War without shooting

As we grow used to headbutts and high salaries in soccer, DJ Taylor looks back at the glory days, encompassed in the spirit of the Corinthians. Review by Fionnbar Callanan

On the CORINTHIAN Spirit: The Decline of Amateurism in Sport. By By DJ Taylor. The Yellow Jersey Press, 2006. ISBN 0224075853,
€14.50

It was a sad coincidence that the editor sent me this book for review within 10 days of the death of Kevin O'Flanagan who, in my opinion, was Ireland's greatest ever sportsman and was one of the last of "the Corinthians".

This missal-sized book of 131 pages is a small but perceptive delight. The author, DJ Taylor, won the Whitbread prize for his biography of Old Etonian cricket-lover George Orwell, but modestly claims that nothing in his life matched his early triumph in a soccer career which ended at the age of 10! His sporting appetite developed indirectly from his father's following of Norwich City FC from the 1920s – well before such luminaries as Delia Smith, Stephen Fry, and John Mills became fans of "the Canaries".

In the 1929 FA Cup, Norwich City beat Chatham 6-1 in the first round; they then beat Newport County 6-0 in the second round to earn a third-round clash with the Corinthians – "an entity apparently composed of civil servants, Lloyd's underwriters and ageing public schoolboys". Before 20,000 spectators – gate receipts £1,591 – the Corinthians won 5-0.

Founded in 1882, the Corinthians were once described as "a team whose commitment to the amateur virtues was such that they disdained to take penalties". In 1939, they amalgamated with "The Casuals" (founded 1883) to form the aptly-named Corinthian-Casuals, a club that still figures prominently in the Isthmian League. The team's rules provide that "its aims are to promote fair play and sportsmanship, to play competitive football at the highest level possible whilst remaining strictly amateur and retaining the ideals of the Corinthian and the Casuals Football Clubs".

Born some 22 years after that Corinthians/Norwich City match, Taylor traces the transformation of English "sport" from its early Victorian days of bare-knuckle boxing, cock-fighting and rat-catching to the end of that era by which time public schools and universities had taken control of, and codified, the various component games.

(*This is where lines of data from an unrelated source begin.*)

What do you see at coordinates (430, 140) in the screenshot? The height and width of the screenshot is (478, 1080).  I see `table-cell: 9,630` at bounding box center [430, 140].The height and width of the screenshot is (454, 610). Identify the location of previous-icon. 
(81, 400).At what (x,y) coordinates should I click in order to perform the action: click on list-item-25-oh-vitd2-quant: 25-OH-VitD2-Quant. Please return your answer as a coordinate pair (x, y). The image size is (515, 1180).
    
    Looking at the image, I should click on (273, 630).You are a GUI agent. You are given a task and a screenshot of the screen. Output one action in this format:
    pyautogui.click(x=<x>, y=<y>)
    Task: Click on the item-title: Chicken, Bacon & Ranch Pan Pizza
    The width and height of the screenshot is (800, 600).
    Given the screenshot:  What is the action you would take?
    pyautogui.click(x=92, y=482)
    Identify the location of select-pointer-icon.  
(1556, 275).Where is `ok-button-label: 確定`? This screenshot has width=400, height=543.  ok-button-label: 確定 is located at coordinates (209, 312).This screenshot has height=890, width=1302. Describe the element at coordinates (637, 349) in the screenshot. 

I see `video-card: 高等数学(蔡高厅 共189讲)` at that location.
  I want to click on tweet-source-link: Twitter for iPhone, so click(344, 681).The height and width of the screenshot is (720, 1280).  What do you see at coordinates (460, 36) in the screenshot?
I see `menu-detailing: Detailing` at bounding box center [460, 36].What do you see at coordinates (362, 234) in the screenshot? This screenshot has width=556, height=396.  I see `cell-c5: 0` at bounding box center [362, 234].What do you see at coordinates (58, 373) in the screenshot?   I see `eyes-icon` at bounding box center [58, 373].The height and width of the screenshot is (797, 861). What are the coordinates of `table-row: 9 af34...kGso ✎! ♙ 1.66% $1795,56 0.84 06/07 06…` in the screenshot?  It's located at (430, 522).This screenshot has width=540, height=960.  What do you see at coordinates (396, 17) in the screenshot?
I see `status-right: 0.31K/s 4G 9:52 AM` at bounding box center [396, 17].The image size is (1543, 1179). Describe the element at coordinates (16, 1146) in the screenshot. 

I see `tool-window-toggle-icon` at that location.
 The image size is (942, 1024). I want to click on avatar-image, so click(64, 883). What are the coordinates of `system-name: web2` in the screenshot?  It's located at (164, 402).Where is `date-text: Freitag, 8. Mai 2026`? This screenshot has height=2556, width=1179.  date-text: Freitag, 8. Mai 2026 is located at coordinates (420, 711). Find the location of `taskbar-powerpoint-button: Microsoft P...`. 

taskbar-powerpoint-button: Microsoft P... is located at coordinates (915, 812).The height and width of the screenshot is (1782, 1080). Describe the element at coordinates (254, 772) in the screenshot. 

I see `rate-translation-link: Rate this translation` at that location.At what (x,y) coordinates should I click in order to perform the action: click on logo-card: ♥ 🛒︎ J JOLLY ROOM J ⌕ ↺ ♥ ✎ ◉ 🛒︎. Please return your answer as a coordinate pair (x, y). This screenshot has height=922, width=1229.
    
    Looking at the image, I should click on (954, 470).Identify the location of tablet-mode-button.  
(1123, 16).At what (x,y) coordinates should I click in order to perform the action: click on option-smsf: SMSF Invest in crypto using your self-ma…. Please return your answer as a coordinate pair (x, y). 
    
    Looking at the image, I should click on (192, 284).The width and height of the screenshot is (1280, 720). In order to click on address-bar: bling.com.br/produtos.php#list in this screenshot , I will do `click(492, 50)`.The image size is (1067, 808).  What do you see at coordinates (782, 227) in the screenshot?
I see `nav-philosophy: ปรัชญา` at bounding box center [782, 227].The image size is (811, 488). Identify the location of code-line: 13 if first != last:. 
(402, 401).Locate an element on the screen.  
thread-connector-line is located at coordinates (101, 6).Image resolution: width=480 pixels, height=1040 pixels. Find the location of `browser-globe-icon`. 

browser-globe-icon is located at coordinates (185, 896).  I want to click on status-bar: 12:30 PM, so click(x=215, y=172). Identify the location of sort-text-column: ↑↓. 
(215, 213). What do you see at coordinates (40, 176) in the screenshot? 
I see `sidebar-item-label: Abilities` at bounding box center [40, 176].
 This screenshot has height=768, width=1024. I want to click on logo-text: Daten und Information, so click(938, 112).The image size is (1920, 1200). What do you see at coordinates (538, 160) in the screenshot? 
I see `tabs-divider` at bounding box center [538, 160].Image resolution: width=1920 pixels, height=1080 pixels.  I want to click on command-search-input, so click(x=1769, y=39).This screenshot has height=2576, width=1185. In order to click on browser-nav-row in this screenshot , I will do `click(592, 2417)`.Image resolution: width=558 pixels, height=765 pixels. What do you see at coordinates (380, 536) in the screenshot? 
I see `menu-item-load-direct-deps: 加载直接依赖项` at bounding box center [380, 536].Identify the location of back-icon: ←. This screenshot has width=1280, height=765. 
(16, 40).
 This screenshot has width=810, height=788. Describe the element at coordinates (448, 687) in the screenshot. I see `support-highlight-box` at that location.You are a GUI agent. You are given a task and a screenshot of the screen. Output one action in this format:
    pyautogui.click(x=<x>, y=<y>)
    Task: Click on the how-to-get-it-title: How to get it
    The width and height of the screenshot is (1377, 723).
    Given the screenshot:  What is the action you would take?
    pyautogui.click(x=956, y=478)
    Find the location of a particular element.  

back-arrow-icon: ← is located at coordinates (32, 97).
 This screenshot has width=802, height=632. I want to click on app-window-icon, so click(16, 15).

It's fascinating to read that "between 1845 and 1900 the extent of the Harrow playing fields increased from eight acres to 146". Then came the almost inevitable reaction in which "the public school sportsmen who administered the game found that by the twilight of the Victorian era they had acquired the one thing liable to wrest the game from the hands of the people who had effectively created it – a mass audience".

In discussing the early distinctions between the amateur and professional games, I am sure that Taylor is right when he says: "The Corinthians, to put it starkly, believed that their distinction was innate; that it derived from the kind of people they were and the attitude with which they approached the game came, in fact, from an ethic that in the end had very little to do with sport at all." I doubt that today's Corinthian-Casuals members really share that belief or that it survived much beyond the 1939 amalgamation. And, in my reference to Kevin O'Flanagan, I do not imply that he, in any way, would have shared that belief; he was a true sportsman.

Nowadays, we are shocked at the level of pay of the top professionals and many point to "the good old days" of the 1930s when the average professional soccer player was paid £6 or £7 a week. Taylor points out that, at that time, his father's salary with the Norwich Union Insurance Company was £45 a year.

The book is laced with entertaining anecdotes of sport in public schools, just like in the schoolboy novels of the time like Strickland of the Sixth. Taylor says that, true to type, Strickland later "died on the Normandy beaches, out in the North African desert or along the Burma Railway" but that "his legacy burns on".

Taylor recounts the agonised emergence of professional golf and tennis despite the fact that many of the major sports associations (eg AAA, MCC and LTA) were "effectively controlled by propagandists for amateurism". He welcomes many of the changes coming from the new regime with the comment: "The most obvious point to make about this transformation is that there is no use whatever in complaining about it." This does not stop him indicating a strong dislike for Roman Abramovich and Malcolm Glazer or, even more pointedly, for "cloaca-tongued Wayne [Rooney], simultaneously a footballing genius and the most unappetising teenager ever to have pulled on a Manchester United shirt."

Thinking back on the second-round Portugal-Netherlands World Cup match this year, it is interesting to read the comment of Orwell as quoted by Taylor – "Serious sport has nothing to do with fair play. It is bound up with hatred, jealousy, boastfulness, disregard of all rules and sadistic pleasure in witnessing violence: in other words it is war minus the shooting." Perhaps Nuremberg was the appropriate venue for the showing of 16 yellow cards and four red cards.